第2章地獄への到着
話し終えると、男は私を解放した。そして何事もなかったかのようにダイニングルームへと戻っていく。スプーン一杯の水でさえ、あの男を殺せるような気がした。一瞬、私を窒息させた男の強い握力の感触がまだ残っていて、私は自分の首を押さえた。しかし、涙がこみ上げてくるのを止められそうになかったので、ダイニングルームを飛び出して自室に駆け込み、ベッドに倒れ込んで枕に顔を埋めてすすり泣いた。両親は私を、逃げ場のない状況へと追い込んだのだ。
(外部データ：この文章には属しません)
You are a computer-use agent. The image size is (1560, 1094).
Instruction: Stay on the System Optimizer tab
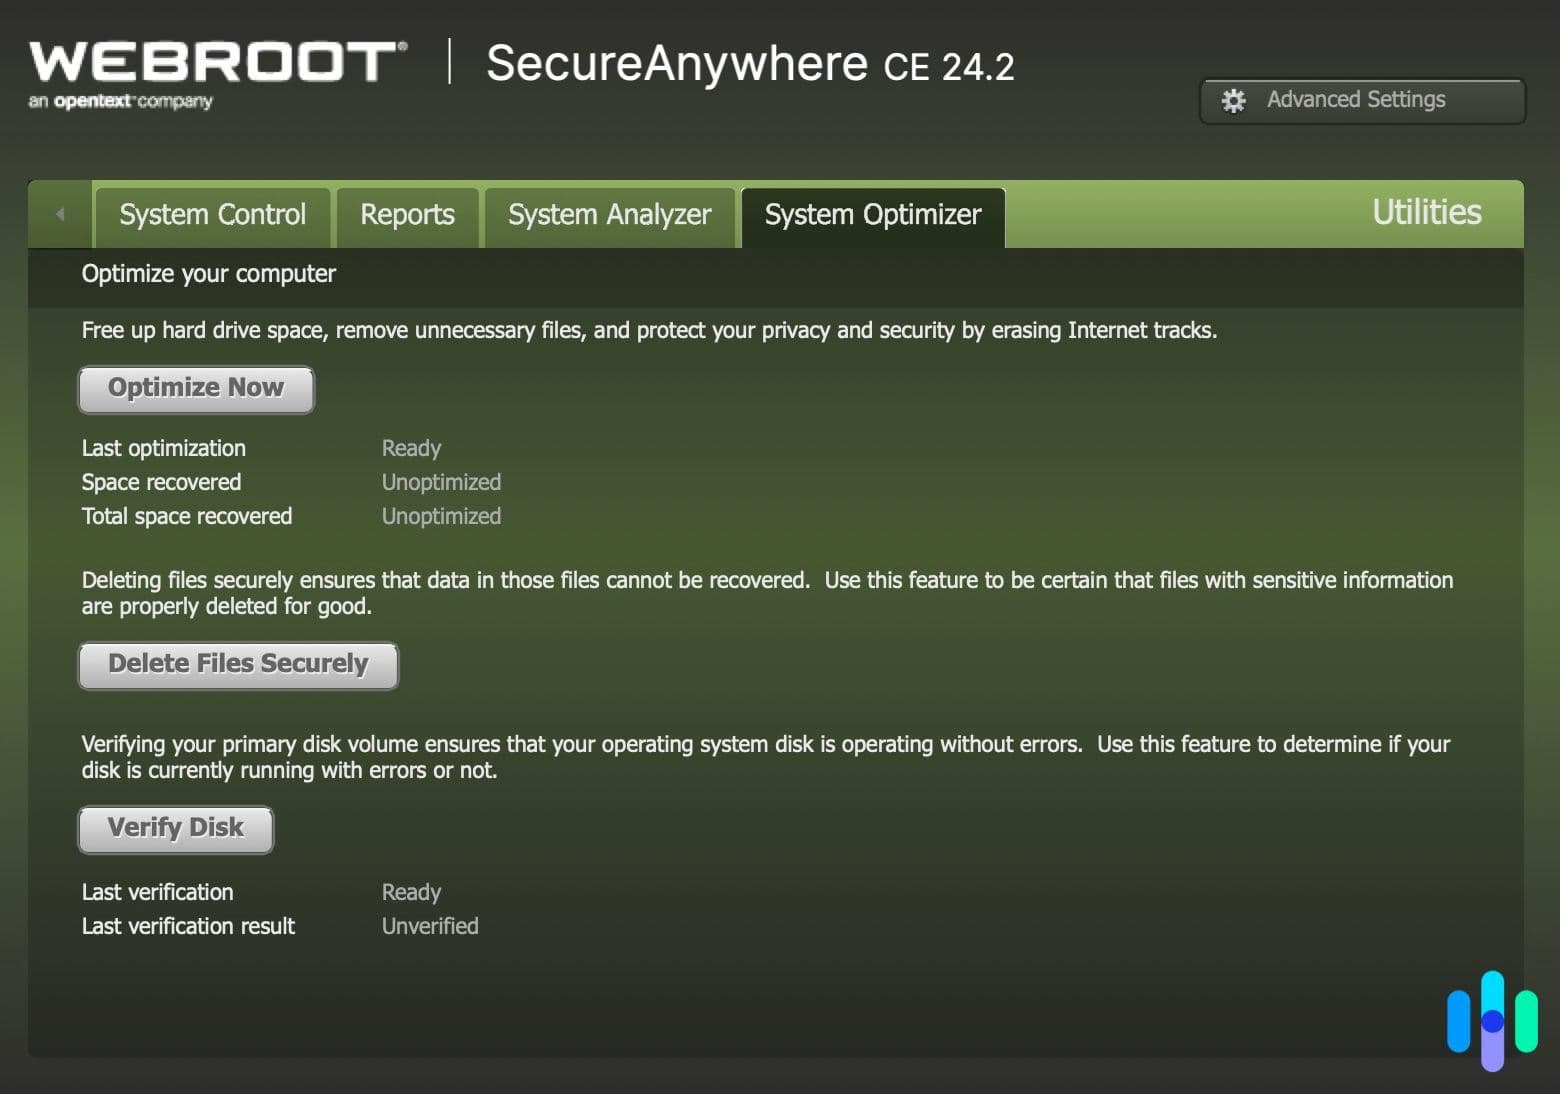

周りの皆には、留学するという絶好の機会を逃すわけにはいかない、と説明していた。誰もまったく理解してくれなかった。才能あるフィギュアスケーターなのだから、将来を心配する必要などない、と彼らは言い続けた。コーチは次のオリンピックに向けて私を指導しており、主要な大会で優勝すれば、引退後は指導者になることで経済的な安定は保証されると請け負ってくれた。
私はコーチに、指導者にはなれるかもしれないが、いずれ自分の地位を奪うことになる若いスケーターたちにどんな感情を抱くかわからない、と告げた。もちろん、嘘だった。本当は、新しい才能を励まし、夢を叶える手助けをしてあげたいと心から願っていた。だが、自分の決断を理解してもらうためには、もっともらしい理由が必要だったのだ。
将来、スポーツだけに頼る人生にならないよう、ちゃんとした大学で勉強したいのだと説明した。最終的に、彼らは私の考えを理解してくれたようだった。
落ち着きを取り戻すまでに、何時間もかかった。不意にドアをノックする音が聞こえ、はっと顔を上げた。ドアが開き、母が部屋に入ってきた。
「アリス、荷造りは終わった?」母は尋ねたが、その眼差しはどこか虚ろだった。
私は身を起こして首を横に振る。母はベッドの隣に腰を下ろし、私を強く抱きしめた。
「本当にごめんね、あなた」母はささやき、そして泣き始めた。
彼女にも非の一端はあったが、母を責める気にはなれなかった。彼女は人生で二つの大きな過ちを犯し、それが彼女の精神を早くから蝕む原因となった。一つ目は、まだ十八歳の時に、父の誘惑に乗って妊娠してしまったこと。二つ目はチャールズの存在だ。彼の胡散臭い過去を疑った時点ですぐに彼のもとを去り、最初に暴力を振るわれた時に警察に通報すべきだったのだ。
だが、今となってはもう手遅れだった。あの男は母を手放すはずがなく、たとえ地球の果てに逃げようとも見つけ出しただろう。
長い時間が過ぎ、母はようやく私の体から腕を解いた。
「荷造りを手伝うわ」と母がささやき、私は頷いた。母の意識がもはやはっきりとしていないことは見て取れた。数々の過ちは、その心身に消えない傷跡を刻みつけていたのだ。
私はクローゼットへ向かい、スーツケースを取り出してベッドの上に置くと、それを開いた。出発に必要な荷物は、ほんのわずかだった。必要なものはすべて向こうで買い揃えてくれると約束されており、未来の夫からの手紙をチャールズ経由で渡された。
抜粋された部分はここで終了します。